#### [Task brief]
Retype word for word the lines of the data below, from the first to the one bearing "Adams Acht (9, 2397)", with that one included.

─── Data records ───

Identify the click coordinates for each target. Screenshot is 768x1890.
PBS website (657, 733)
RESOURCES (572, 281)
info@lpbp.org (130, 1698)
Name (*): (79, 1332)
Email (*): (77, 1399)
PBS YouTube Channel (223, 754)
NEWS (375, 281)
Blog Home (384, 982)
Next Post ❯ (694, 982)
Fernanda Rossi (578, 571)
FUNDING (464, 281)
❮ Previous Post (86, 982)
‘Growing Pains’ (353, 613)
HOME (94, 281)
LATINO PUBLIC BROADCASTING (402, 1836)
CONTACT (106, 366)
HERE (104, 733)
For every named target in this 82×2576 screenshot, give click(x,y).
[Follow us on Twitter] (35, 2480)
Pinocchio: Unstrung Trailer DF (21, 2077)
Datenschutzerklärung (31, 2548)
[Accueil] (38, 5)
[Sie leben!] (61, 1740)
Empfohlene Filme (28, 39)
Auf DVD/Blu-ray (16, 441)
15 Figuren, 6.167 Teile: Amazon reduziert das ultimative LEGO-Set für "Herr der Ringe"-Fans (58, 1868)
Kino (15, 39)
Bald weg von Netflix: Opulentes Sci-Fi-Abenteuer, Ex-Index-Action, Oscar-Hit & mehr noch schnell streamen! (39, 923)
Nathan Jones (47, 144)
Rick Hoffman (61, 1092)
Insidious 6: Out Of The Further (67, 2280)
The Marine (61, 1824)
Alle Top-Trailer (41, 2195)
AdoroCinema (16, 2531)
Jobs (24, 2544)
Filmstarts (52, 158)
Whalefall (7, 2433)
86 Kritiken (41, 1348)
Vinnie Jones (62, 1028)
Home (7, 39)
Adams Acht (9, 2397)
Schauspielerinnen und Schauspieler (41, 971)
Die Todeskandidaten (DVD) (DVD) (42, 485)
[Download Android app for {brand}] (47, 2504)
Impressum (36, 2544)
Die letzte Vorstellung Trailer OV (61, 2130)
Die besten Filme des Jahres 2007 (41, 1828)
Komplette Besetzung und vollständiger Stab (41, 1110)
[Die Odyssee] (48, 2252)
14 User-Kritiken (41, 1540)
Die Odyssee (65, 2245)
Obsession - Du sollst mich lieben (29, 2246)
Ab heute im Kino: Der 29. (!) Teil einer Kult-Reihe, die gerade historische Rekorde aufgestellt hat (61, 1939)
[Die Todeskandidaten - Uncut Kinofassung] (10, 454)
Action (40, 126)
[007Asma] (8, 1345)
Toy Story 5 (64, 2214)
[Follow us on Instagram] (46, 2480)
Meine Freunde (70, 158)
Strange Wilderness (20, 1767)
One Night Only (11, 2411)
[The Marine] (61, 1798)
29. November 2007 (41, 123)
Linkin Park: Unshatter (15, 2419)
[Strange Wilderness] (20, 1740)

───

#### [Response to the task]
Identify the click coordinates for each target. Screenshot is 768x1890.
PBS website (657, 733)
RESOURCES (572, 281)
info@lpbp.org (130, 1698)
Name (*): (79, 1332)
Email (*): (77, 1399)
PBS YouTube Channel (223, 754)
NEWS (375, 281)
Blog Home (384, 982)
Next Post ❯ (694, 982)
Fernanda Rossi (578, 571)
FUNDING (464, 281)
❮ Previous Post (86, 982)
‘Growing Pains’ (353, 613)
HOME (94, 281)
LATINO PUBLIC BROADCASTING (402, 1836)
CONTACT (106, 366)
HERE (104, 733)
For every named target in this 82×2576 screenshot, give click(x,y).
[Follow us on Twitter] (35, 2480)
Pinocchio: Unstrung Trailer DF (21, 2077)
Datenschutzerklärung (31, 2548)
[Accueil] (38, 5)
[Sie leben!] (61, 1740)
Empfohlene Filme (28, 39)
Auf DVD/Blu-ray (16, 441)
15 Figuren, 6.167 Teile: Amazon reduziert das ultimative LEGO-Set für "Herr der Ringe"-Fans (58, 1868)
Kino (15, 39)
Bald weg von Netflix: Opulentes Sci-Fi-Abenteuer, Ex-Index-Action, Oscar-Hit & mehr noch schnell streamen! (39, 923)
Nathan Jones (47, 144)
Rick Hoffman (61, 1092)
Insidious 6: Out Of The Further (67, 2280)
The Marine (61, 1824)
Alle Top-Trailer (41, 2195)
AdoroCinema (16, 2531)
Jobs (24, 2544)
Filmstarts (52, 158)
Whalefall (7, 2433)
86 Kritiken (41, 1348)
Vinnie Jones (62, 1028)
Home (7, 39)
Adams Acht (9, 2397)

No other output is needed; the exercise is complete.